Mais adiante, sob um silêncio quase sólido, dou de cara com um túmulo sobre dois elefantes de pedra. A inscrição informa: Dom Sebastião. Mas é túmulo de ficção, pois o jovem rei português nunca retornou da batalha contra os marroquinos em 1578, nem seu corpo foi jamais encontrado. No entanto, esperar pela volta do rei, envolto em névoas, virou uma seita que chegou até o nordeste brasileiro. Lembro na hora dos versos de Fernando Pessoa: “Quanto é melhor, quando há bruma, / Esperar por Dom Sebastião, / Quer venha ou não!”
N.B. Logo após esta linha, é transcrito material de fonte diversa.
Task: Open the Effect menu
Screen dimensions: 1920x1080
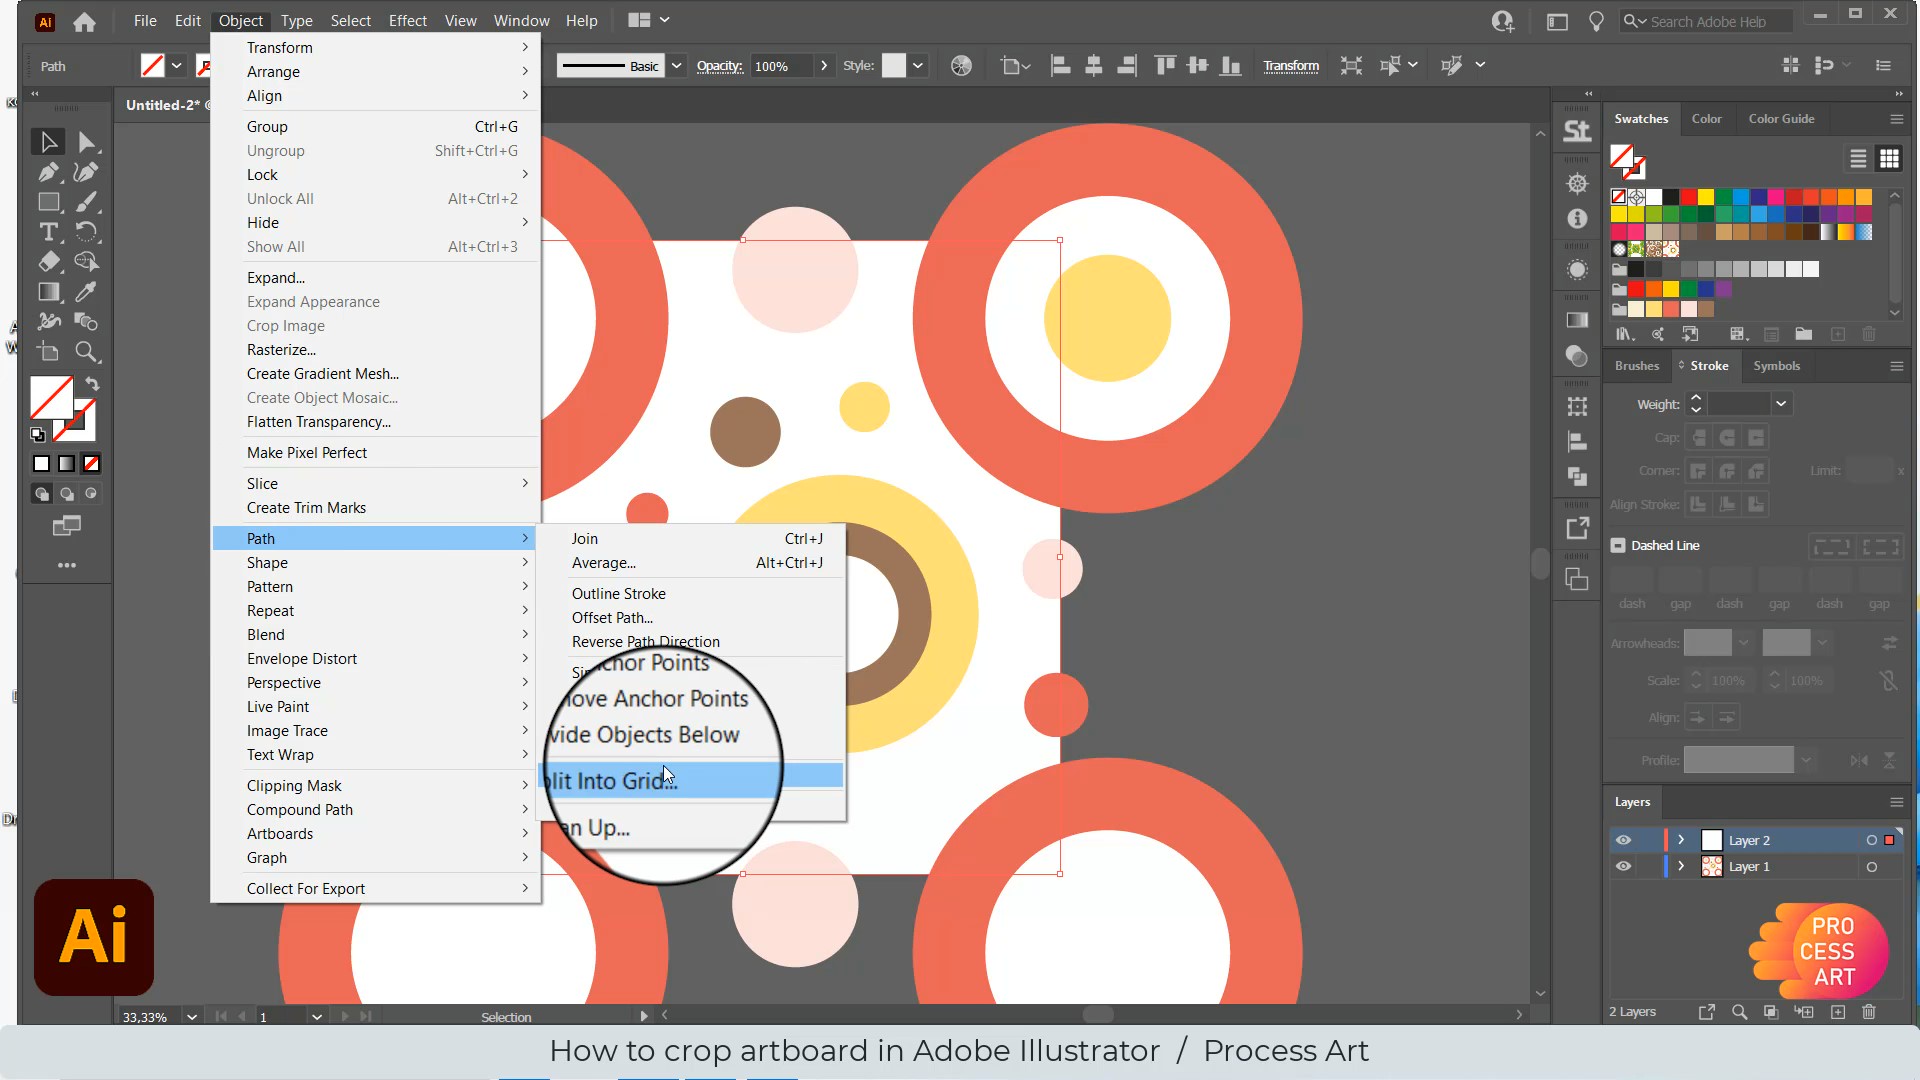Action: click(x=407, y=20)
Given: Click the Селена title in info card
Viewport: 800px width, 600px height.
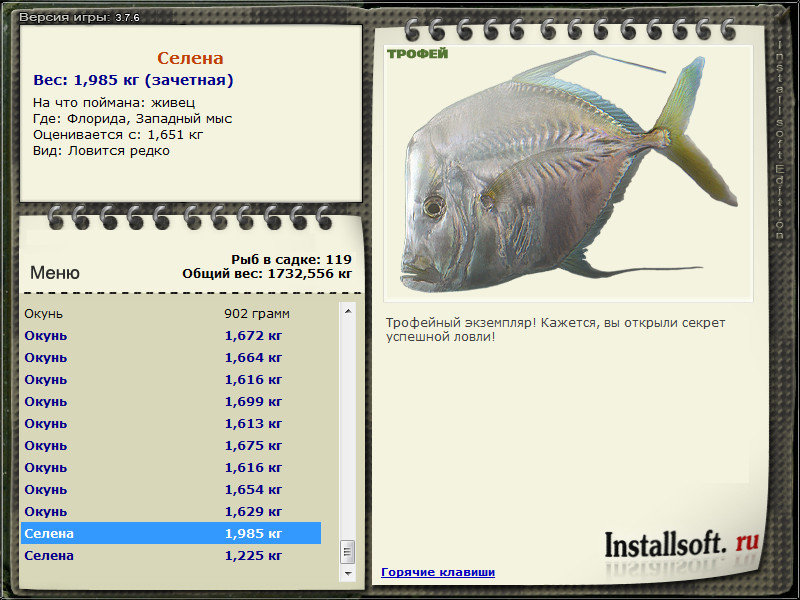Looking at the screenshot, I should pos(190,58).
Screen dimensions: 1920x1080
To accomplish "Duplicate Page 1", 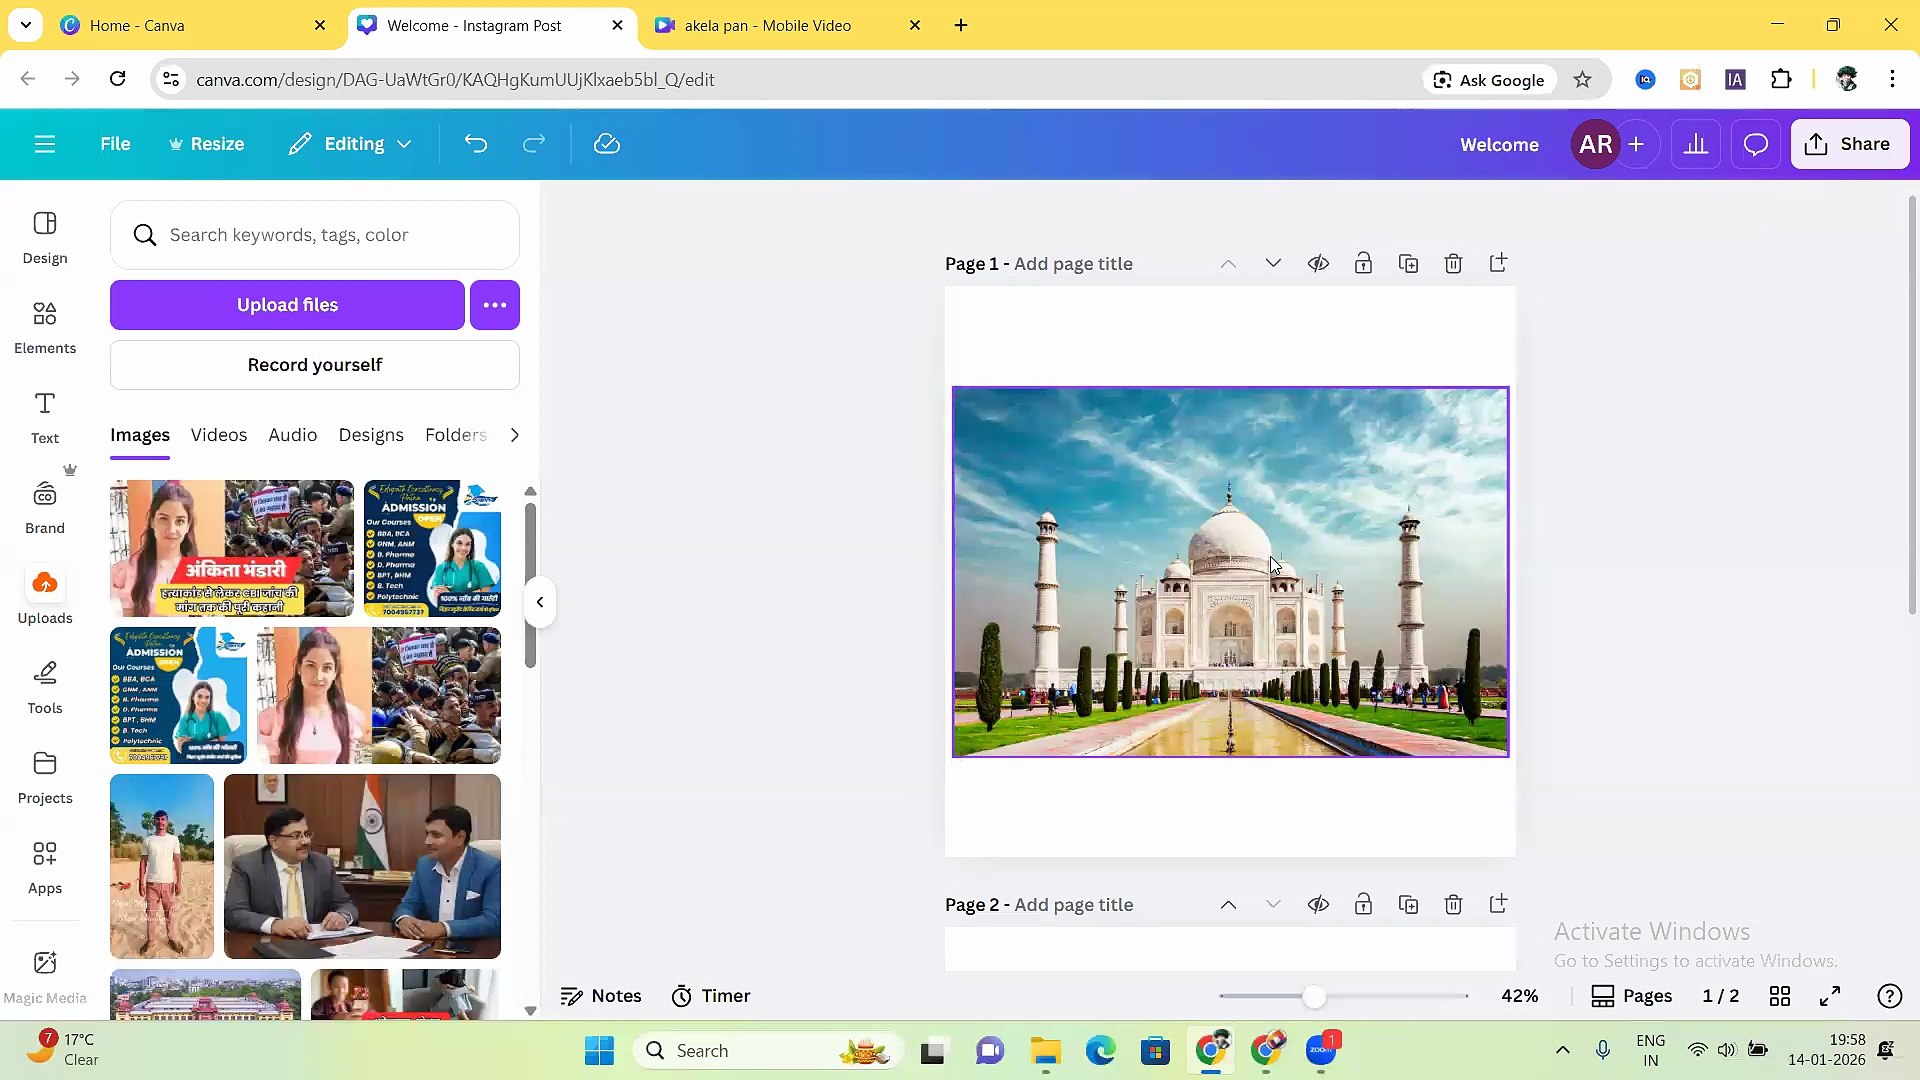I will coord(1408,263).
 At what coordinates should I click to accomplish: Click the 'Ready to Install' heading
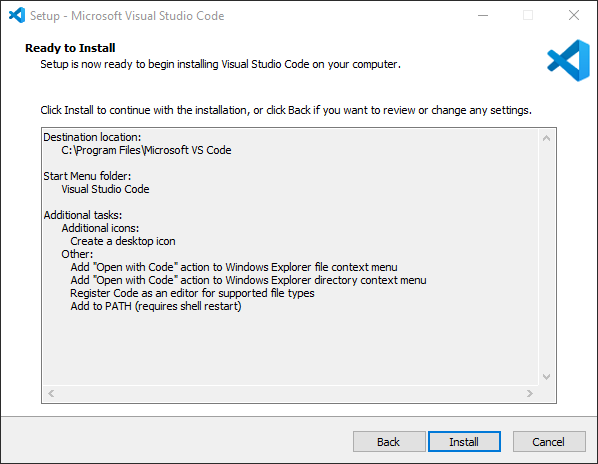tap(70, 48)
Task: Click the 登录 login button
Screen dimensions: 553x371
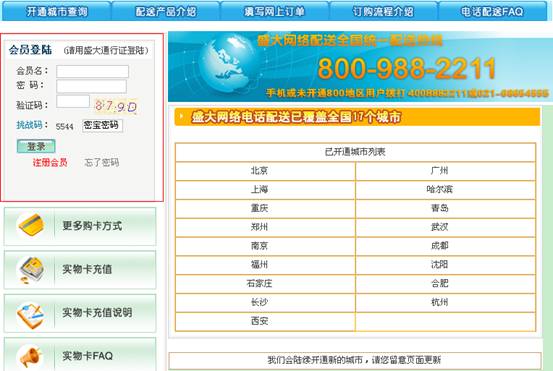Action: coord(36,146)
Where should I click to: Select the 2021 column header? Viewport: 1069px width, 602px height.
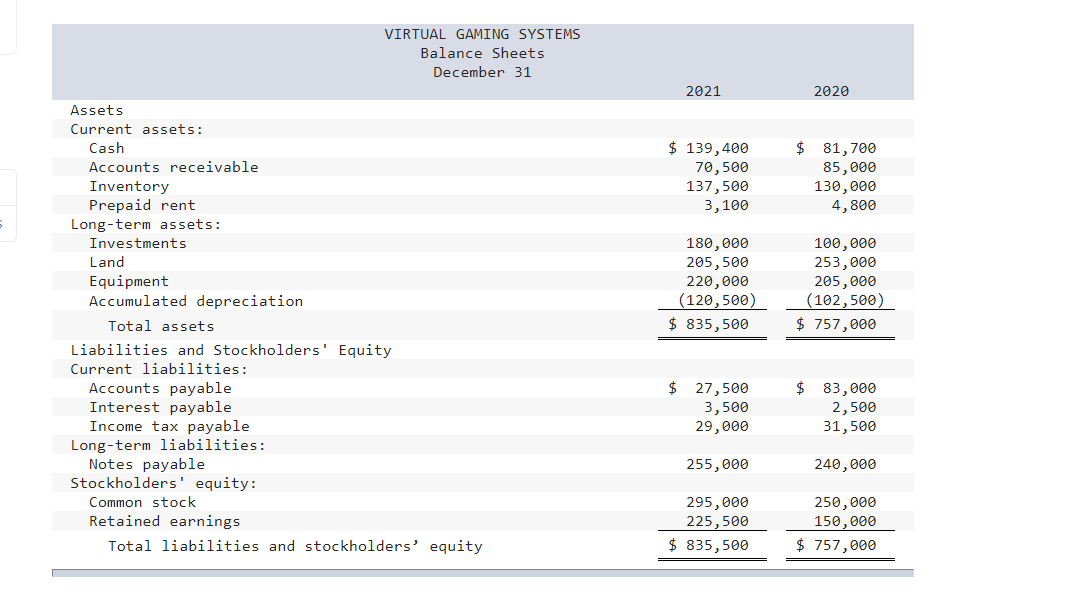[x=703, y=91]
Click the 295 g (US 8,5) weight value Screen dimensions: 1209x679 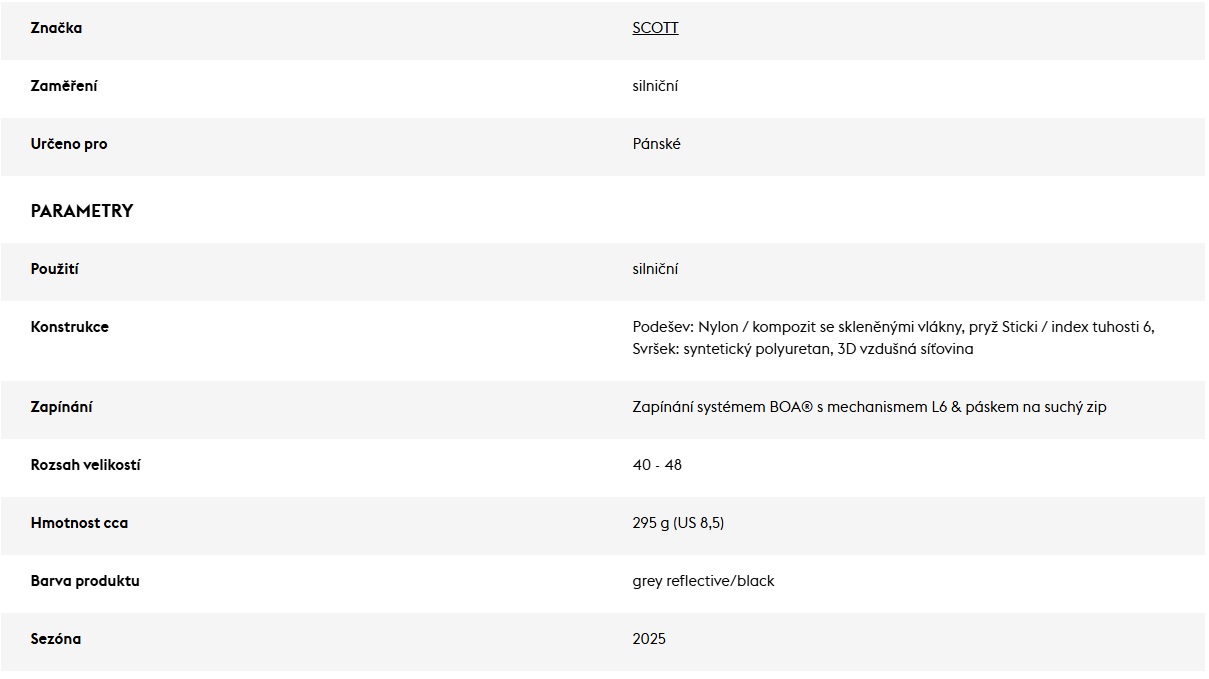[x=678, y=523]
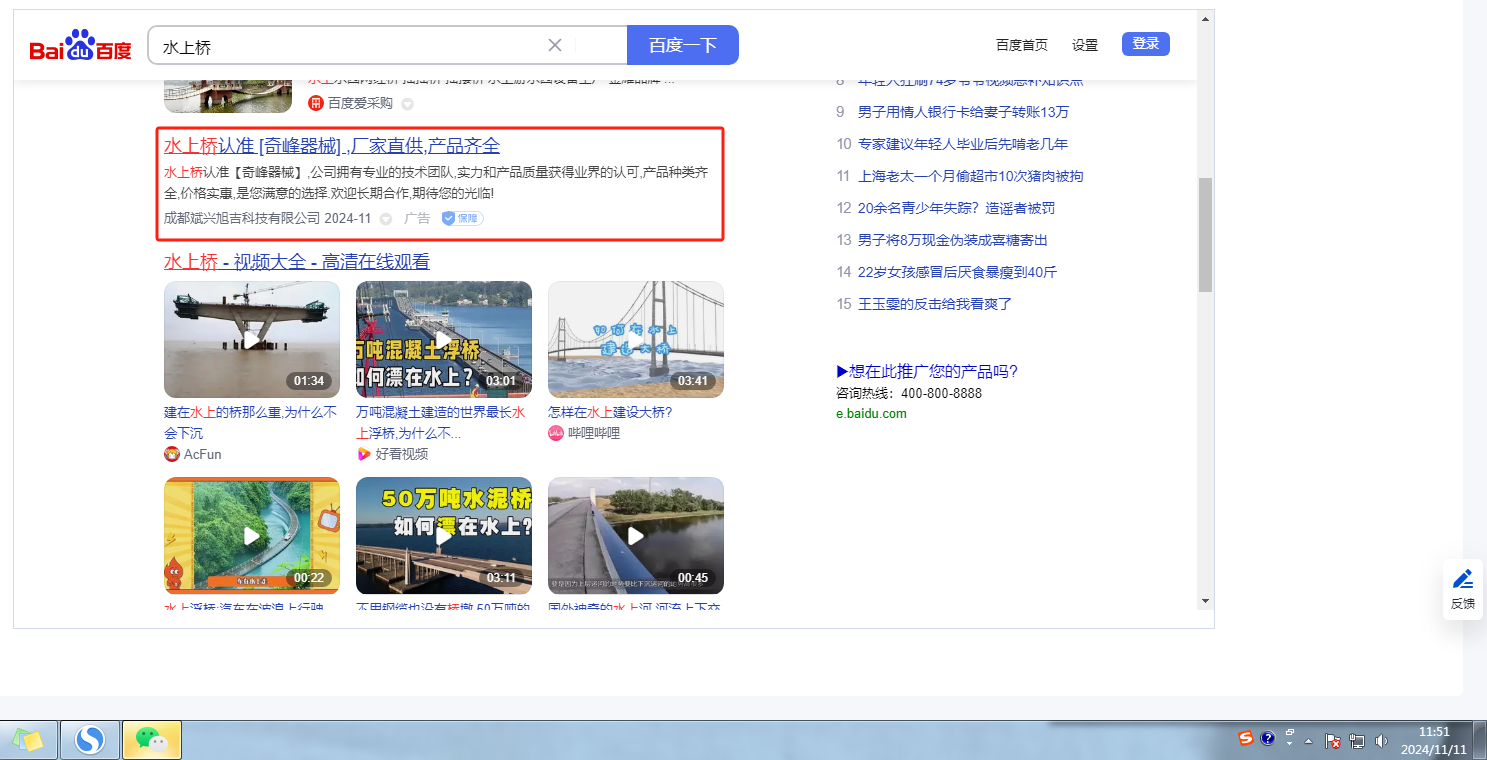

Logo depois, fora da igreja, no claustro do mosteiro, dá-se a surpresa. Três cubos empilhados guardam os restos mortais dele, Fernando Pessoa. Uma professora explica aos aluninhos que a poesia do Pessoa era tão imensa, que ele precisou inventar outros nomes para dar conta do dom. Aí, passa um rapaz, guiado por um cão, tendo ao braço a mão zelosa de uma senhora. Um cego muito bonito, feito modelo. As crianças olham. Eu olho. O que faria um cego num museu? Sorveria atmosferas? Versos numa das faces dos cubos de Pessoa respondem, magicamente: “Não basta abrir a janela / Para ver os campos e o rio. / Não é bastante não ser cego / Para ver as árvores e flores.”

Lágrimas em jato turvam tudo. Choro no claustro, de pena da minha cegueira.